- TASK STATEMENT -
Make your reply a word-for-word repeat of the records.

- DATA SUPPLIED -

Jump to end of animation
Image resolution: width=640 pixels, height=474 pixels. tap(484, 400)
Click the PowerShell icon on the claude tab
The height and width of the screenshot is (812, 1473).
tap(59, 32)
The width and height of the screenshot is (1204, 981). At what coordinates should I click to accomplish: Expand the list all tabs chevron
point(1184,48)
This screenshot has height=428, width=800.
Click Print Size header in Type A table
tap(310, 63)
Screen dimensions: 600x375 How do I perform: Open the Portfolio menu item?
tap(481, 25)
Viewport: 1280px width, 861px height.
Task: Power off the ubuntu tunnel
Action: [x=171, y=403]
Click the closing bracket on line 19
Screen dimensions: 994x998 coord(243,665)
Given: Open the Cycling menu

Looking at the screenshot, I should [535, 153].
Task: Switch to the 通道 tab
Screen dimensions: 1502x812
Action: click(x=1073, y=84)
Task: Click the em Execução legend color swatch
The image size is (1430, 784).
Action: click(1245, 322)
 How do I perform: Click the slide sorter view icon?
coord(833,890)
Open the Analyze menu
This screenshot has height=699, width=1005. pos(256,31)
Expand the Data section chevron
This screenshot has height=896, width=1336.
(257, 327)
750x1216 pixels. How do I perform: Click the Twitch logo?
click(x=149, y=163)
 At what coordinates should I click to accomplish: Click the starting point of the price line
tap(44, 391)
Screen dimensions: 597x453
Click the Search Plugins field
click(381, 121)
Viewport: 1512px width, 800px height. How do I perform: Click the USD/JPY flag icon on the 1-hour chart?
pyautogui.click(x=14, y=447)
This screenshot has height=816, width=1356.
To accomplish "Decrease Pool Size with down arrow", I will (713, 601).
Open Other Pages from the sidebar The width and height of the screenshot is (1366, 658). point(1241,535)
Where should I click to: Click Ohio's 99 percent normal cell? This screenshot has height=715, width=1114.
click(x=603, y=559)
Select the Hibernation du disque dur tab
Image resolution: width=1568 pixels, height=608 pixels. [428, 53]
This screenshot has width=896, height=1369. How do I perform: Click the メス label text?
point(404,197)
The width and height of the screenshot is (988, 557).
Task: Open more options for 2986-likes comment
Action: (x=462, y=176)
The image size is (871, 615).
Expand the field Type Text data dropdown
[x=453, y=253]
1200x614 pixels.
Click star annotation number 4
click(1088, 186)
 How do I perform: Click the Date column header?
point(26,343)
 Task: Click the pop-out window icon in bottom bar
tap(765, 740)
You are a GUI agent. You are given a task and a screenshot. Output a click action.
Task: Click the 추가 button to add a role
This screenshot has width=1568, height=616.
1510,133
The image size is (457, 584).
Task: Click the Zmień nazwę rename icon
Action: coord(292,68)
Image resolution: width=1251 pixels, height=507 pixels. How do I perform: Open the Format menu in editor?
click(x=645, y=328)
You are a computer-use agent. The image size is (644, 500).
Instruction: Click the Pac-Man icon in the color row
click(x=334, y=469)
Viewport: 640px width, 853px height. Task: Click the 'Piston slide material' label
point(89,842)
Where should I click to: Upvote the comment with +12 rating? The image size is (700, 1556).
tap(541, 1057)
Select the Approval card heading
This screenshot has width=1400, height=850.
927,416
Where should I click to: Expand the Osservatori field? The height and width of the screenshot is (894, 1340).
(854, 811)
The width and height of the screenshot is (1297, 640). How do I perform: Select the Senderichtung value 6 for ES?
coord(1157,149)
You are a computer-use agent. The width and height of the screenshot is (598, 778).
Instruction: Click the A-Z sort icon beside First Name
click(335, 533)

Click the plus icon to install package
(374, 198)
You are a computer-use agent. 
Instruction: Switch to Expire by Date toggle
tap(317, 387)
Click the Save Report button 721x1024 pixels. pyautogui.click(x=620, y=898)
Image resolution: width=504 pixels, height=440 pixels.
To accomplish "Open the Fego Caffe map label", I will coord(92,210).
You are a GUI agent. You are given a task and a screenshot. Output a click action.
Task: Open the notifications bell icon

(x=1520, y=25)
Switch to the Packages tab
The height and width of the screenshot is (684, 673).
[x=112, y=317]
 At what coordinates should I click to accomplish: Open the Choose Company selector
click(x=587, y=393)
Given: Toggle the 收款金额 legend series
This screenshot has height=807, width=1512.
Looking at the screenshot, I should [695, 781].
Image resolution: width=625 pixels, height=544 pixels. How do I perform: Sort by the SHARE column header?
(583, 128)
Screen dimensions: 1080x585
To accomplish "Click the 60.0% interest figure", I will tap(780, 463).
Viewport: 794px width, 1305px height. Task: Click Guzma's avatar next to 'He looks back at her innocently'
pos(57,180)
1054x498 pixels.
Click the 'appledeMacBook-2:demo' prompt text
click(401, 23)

- SOLUTION BELOW -
Jump to end of animation
Image resolution: width=640 pixels, height=474 pixels. tap(484, 400)
Click the PowerShell icon on the claude tab
The height and width of the screenshot is (812, 1473).
tap(59, 32)
The width and height of the screenshot is (1204, 981). At what coordinates should I click to accomplish: Expand the list all tabs chevron
point(1184,48)
This screenshot has height=428, width=800.
Click Print Size header in Type A table
tap(310, 63)
Screen dimensions: 600x375 How do I perform: Open the Portfolio menu item?
tap(481, 25)
Viewport: 1280px width, 861px height.
Task: Power off the ubuntu tunnel
Action: [x=171, y=403]
Click the closing bracket on line 19
Screen dimensions: 994x998 coord(243,665)
Given: Open the Cycling menu

Looking at the screenshot, I should [535, 153].
Task: Switch to the 通道 tab
Screen dimensions: 1502x812
Action: click(x=1073, y=84)
Task: Click the em Execução legend color swatch
The image size is (1430, 784).
Action: click(1245, 322)
 How do I perform: Click the slide sorter view icon?
coord(833,890)
Open the Analyze menu
This screenshot has height=699, width=1005. pos(256,31)
Expand the Data section chevron
This screenshot has height=896, width=1336.
(257, 327)
750x1216 pixels. How do I perform: Click the Twitch logo?
click(x=149, y=163)
 At what coordinates should I click to accomplish: Click the starting point of the price line
tap(44, 391)
Screen dimensions: 597x453
Click the Search Plugins field
click(381, 121)
Viewport: 1512px width, 800px height. How do I perform: Click the USD/JPY flag icon on the 1-hour chart?
pyautogui.click(x=14, y=447)
This screenshot has height=816, width=1356.
To accomplish "Decrease Pool Size with down arrow", I will (713, 601).
Open Other Pages from the sidebar The width and height of the screenshot is (1366, 658). point(1241,535)
Where should I click to: Click Ohio's 99 percent normal cell? This screenshot has height=715, width=1114.
click(x=603, y=559)
Select the Hibernation du disque dur tab
Image resolution: width=1568 pixels, height=608 pixels. [428, 53]
This screenshot has width=896, height=1369. How do I perform: Click the メス label text?
point(404,197)
The width and height of the screenshot is (988, 557).
Task: Open more options for 2986-likes comment
Action: (x=462, y=176)
The image size is (871, 615).
Expand the field Type Text data dropdown
[x=453, y=253]
1200x614 pixels.
Click star annotation number 4
click(1088, 186)
 How do I perform: Click the Date column header?
point(26,343)
 Task: Click the pop-out window icon in bottom bar
tap(765, 740)
You are a GUI agent. You are given a task and a screenshot. Output a click action.
Task: Click the 추가 button to add a role
This screenshot has width=1568, height=616.
1510,133
The image size is (457, 584).
Task: Click the Zmień nazwę rename icon
Action: coord(292,68)
Image resolution: width=1251 pixels, height=507 pixels. How do I perform: Open the Format menu in editor?
click(x=645, y=328)
You are a computer-use agent. The image size is (644, 500).
Instruction: Click the Pac-Man icon in the color row
click(x=334, y=469)
Viewport: 640px width, 853px height. Task: Click the 'Piston slide material' label
point(89,842)
Where should I click to: Upvote the comment with +12 rating? The image size is (700, 1556).
tap(541, 1057)
Select the Approval card heading
This screenshot has width=1400, height=850.
927,416
Where should I click to: Expand the Osservatori field? The height and width of the screenshot is (894, 1340).
(854, 811)
The width and height of the screenshot is (1297, 640). How do I perform: Select the Senderichtung value 6 for ES?
coord(1157,149)
You are a computer-use agent. The width and height of the screenshot is (598, 778).
Instruction: Click the A-Z sort icon beside First Name
click(335, 533)

Click the plus icon to install package
(374, 198)
You are a computer-use agent. 
Instruction: Switch to Expire by Date toggle
tap(317, 387)
Click the Save Report button 721x1024 pixels. pyautogui.click(x=620, y=898)
Image resolution: width=504 pixels, height=440 pixels.
To accomplish "Open the Fego Caffe map label", I will coord(92,210).
You are a GUI agent. You are given a task and a screenshot. Output a click action.
Task: Open the notifications bell icon

(x=1520, y=25)
Switch to the Packages tab
The height and width of the screenshot is (684, 673).
[x=112, y=317]
 At what coordinates should I click to accomplish: Open the Choose Company selector
click(x=587, y=393)
Given: Toggle the 收款金额 legend series
This screenshot has height=807, width=1512.
Looking at the screenshot, I should [695, 781].
Image resolution: width=625 pixels, height=544 pixels. How do I perform: Sort by the SHARE column header?
(583, 128)
Screen dimensions: 1080x585
To accomplish "Click the 60.0% interest figure", I will tap(780, 463).
Viewport: 794px width, 1305px height. Task: Click Guzma's avatar next to 'He looks back at her innocently'
pos(57,180)
1054x498 pixels.
Click the 'appledeMacBook-2:demo' prompt text
click(401, 23)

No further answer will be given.